** Selected excerpt **
Epistrophe (Greek: ἐπιστροφή, "return"), also known as epiphora (and occasionally as antistrophe), is a figure of speech and the counterpart of anaphora. It is the repetition of the same word or words at the end of successive phrases, clauses or sentences. It is an extremely emphatic device because of the emphasis placed on the last word in a phrase or sentence.

Examples

  • Where affections bear rule, their reason is subdued, honesty is subdued, good will is subdued, and all things else that withstand evil, for ever are subdued. — Thomas Wilson
  • ... this nation, under God, shall have a new birth of freedom — and that government of the people, by the people, for the people, shall not perish from the earth. — Abraham Lincoln in the Gettysburg Address
  • When I was a child, I spoke as a child, I understood as a child, I thought as a child. —  The Apostle Paul, in the Bible, 1 Cor 13:11 (King James Translation)
  • Senator Mike Mansfield's funeral oration for John F. Kennedy used the phrase "And she took a ring from her finger and placed it in his hands" five times.

** Task set **
(A) Condense the paragraph in the passage on epistrophe that opens with "Epistrophe (Greek: ἐπιστροφή" into a short list of its main facts.
(B) Write the next part of the passage on epistrophe, picking up after its final sentence.

** Supplied information **
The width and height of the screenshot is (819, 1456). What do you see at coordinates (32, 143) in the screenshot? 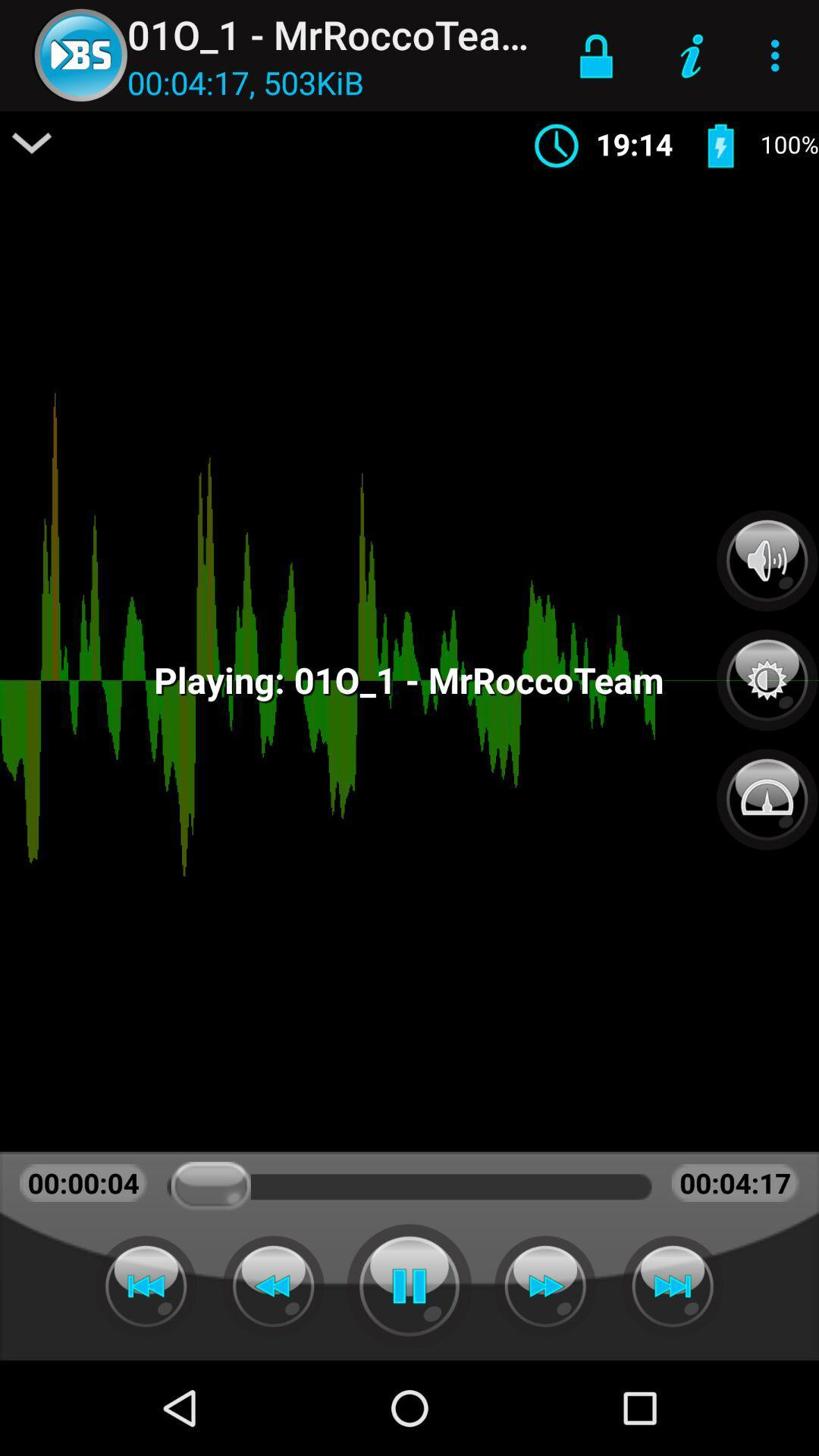
I see `the icon to the left of the 00 04 17 app` at bounding box center [32, 143].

** In response **
(A)
- Epistrophe comes from the Greek ἐπιστροφή, meaning "return."
- It is also called epiphora, and occasionally antistrophe.
- It is a figure of speech and the counterpart of anaphora.
- It repeats the same word or words at the end of successive phrases, clauses or sentences.
- It is extremely emphatic because of the emphasis placed on the last word in a phrase or sentence.

(B)
  • "Epistrophy," a Thelonious Monk tune that uses an epistrophe of notes.
  • "There is no Negro problem. There is no Southern problem. There is no Northern problem. There is only an American problem." Lyndon B. Johnson in "We Shall Overcome"
  • " These sitters had been tongueless, earless, eyeless conveniences all day long." -Their Eyes Were Watching God ( Zora Neale Hurston)
  • "What lies behind us and what lies before us are tiny compared to what lies within us." — Ralph Waldo Emerson
  • "Hourly joys be still upon you! Juno sings her blessings on you. [. . .] Scarcity and want shall shun you, Ceres' blessing so is on you." — Shakespeare, The Tempest (4.1.108-109; 116-17)
File:Epistrophe.png
A birthday card making use of epistrophe.